Rust Stemmers for Python
py-rust-stemmers (version 0.1.5) is a high-performance Python wrapper around the Rust `rust-stemmers` library. It implements the Snowball stemming algorithm, offering efficient word stemming for multiple languages with support for parallel processing, making it a powerful tool for text processing tasks. The library is actively maintained, with its latest version uploaded to PyPI in February 2025 and continued development activity on GitHub through late 2025.
Warnings
- gotcha When installing from source or in environments like Docker/CI without pre-built wheels, `py-rust-stemmers` requires the Rust toolchain and `maturin` to be present for compilation. This can add complexity to build pipelines.

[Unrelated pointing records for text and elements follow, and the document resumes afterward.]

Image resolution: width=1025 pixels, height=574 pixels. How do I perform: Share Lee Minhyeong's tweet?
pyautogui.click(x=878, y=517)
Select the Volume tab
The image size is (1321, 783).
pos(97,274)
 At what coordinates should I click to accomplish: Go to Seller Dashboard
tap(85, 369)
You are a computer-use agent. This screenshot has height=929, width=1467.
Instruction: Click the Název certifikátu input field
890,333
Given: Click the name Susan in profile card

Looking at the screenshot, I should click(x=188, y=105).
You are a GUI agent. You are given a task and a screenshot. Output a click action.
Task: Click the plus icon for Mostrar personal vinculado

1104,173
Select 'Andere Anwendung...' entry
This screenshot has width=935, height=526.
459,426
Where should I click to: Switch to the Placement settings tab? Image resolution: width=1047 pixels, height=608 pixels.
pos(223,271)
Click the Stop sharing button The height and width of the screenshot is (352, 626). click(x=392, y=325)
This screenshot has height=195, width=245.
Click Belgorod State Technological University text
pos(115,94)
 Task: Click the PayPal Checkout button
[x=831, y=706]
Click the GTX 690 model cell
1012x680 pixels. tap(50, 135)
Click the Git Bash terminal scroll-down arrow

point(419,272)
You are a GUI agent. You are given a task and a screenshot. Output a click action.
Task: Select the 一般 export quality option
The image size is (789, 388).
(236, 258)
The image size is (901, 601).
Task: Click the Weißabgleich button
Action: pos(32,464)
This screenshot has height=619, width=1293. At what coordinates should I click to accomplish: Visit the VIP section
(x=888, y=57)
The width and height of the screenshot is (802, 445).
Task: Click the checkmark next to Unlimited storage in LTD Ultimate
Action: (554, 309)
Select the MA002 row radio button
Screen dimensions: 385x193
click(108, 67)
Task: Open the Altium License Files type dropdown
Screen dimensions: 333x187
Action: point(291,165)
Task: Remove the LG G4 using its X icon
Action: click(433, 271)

- gotcha Snowball stemming algorithms aim to reduce words to a common root form, which may not always be a dictionary word or a true lemma. If your application requires actual dictionary words or full lemmatization, Snowball stemmers (and thus `py-rust-stemmers`) may not be the appropriate solution.
- gotcha Errors originating from the underlying Rust code that result in a `panic!` in Rust will typically manifest as a `pyo3_runtime.PanicException` in Python. This might be less specific than expected Python exceptions, making granular error handling challenging without explicit Rust-to-Python exception mapping.
Install
-
pip install py-rust-stemmers
Imports
- SnowballStemmer
from py_rust_stemmers import SnowballStemmer
Quickstart
from py_rust_stemmers import SnowballStemmer
# Initialize the stemmer for the English language
s = SnowballStemmer('english')
text = """This stem form is often a word itself, but this is not always the case as this is not a requirement for text search systems, which are the intended field of use. We also aim to conflate words with the same meaning, rather than all words with a common linguistic root (so awe and awful don't have the same stem), and over-stemming is more problematic than under-stemming so we tend not to stem in cases that are hard to resolve. If you want to always reduce words to a root form and/or get a root form which is itself a word then Snowball's stemming algorithms likely aren't the right answer."""
words = text.split()
# Stem a single word
stemmed_word = s.stem_word(words[0])
print(f"Stemmed word: {stemmed_word}")
# Stem a list of words
stemmed_words = s.stem_words(words)
print(f"Stemmed words: {stemmed_words}")
# Stem words in parallel (for larger text sequences)
stemmed_words_parallel = s.stem_words_parallel(words)
print(f"Stemmed words (parallel): {stemmed_words_parallel}")